Wednesday, October 26, 2011
Whatever the excuse, it happened. The soft, compassionate, eager student who started this journey is morphing. My skin withers and thickens into sheets of heavy chain mail. My eyes turn a colder shade of grey. My hands become dry and leathery in the midst of the frosty Chicago weather.
My body and soul adapt to form a protective shell. My heart battered and bruised beats in it's restless cage.
But sometimes, for just a moment, I remember the former strength of my innards. How my heart stood front and center. Occasionally knocked by the harshest of realities but never backing down.
Those days seem so far away now.
I gently rock back and forth as I stand at the nursing station. Three racks of charts rest beside me. Every few minutes I close one chart, place it back in it's holder, and pull another. I am acutely aware of the ticking clock on the adjacent wall.
My billing sheets collect dust in a pile next to me. I'm tired. For two hours I roamed the hall of the nursing home, interviewing its inhabitants. I put out fires. I calmed angry family members. And I am about to finish documenting, when a young woman walks up to the desk and waits quietly for my attention.
Are you Doctor G? I was wondering if you could come talk to my father.
I glance at the chart the nurse placed on the counter next me and feel an odd sense of relief.
Your father is not my patient. You should call his doctor.
She taps her feet impatiently and looks slightly annoyed.
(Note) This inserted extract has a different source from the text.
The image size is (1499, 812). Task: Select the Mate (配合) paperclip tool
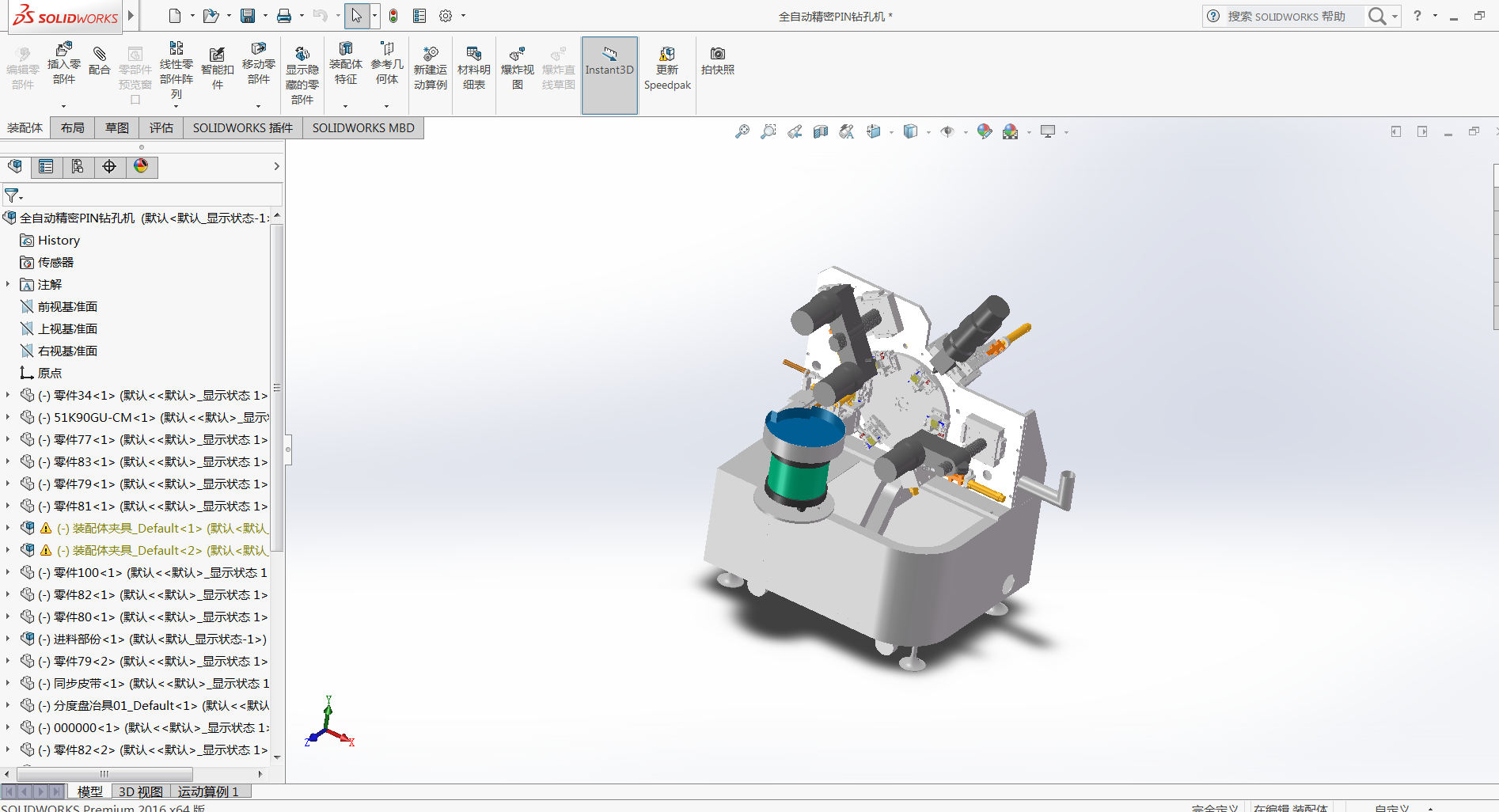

Well the nurses told me you're covering for Dr. K who is out of town.
I vaguely remember that I offered to manage Dr. K's patients while he is gone. My heart falls. I'm already late and the last thing I want to do is walk into the care of a train wreck.
The woman watches my response closely. She senses hesitation. She's angry
Look! If you don't want to help...
She turns away and stalks down the hallway.
I walk into the room with my tail tucked between my legs. A kind elderly man lies in the bed in the center of the room. He is surrounded by his wife and daughters who fawn over him to adjust his bedding. None of the fangs that I witnessed earlier are now apparent.
Their needs are minimal. A simple explanation. Some interpretation of tests. Mostly they are looking for attention. They search for a sign that someone is commanding the ship through the relentless tempest of illness that they bravely face.
And I remember back to a time before my mind was clouded by all this "education". When I would give myself freely to sit with an ailing patient and provide the sort of "doctoring" that now has been squeezed out of me.
I started on this path to provide service to my fellow man.
How have I wandered so far off course?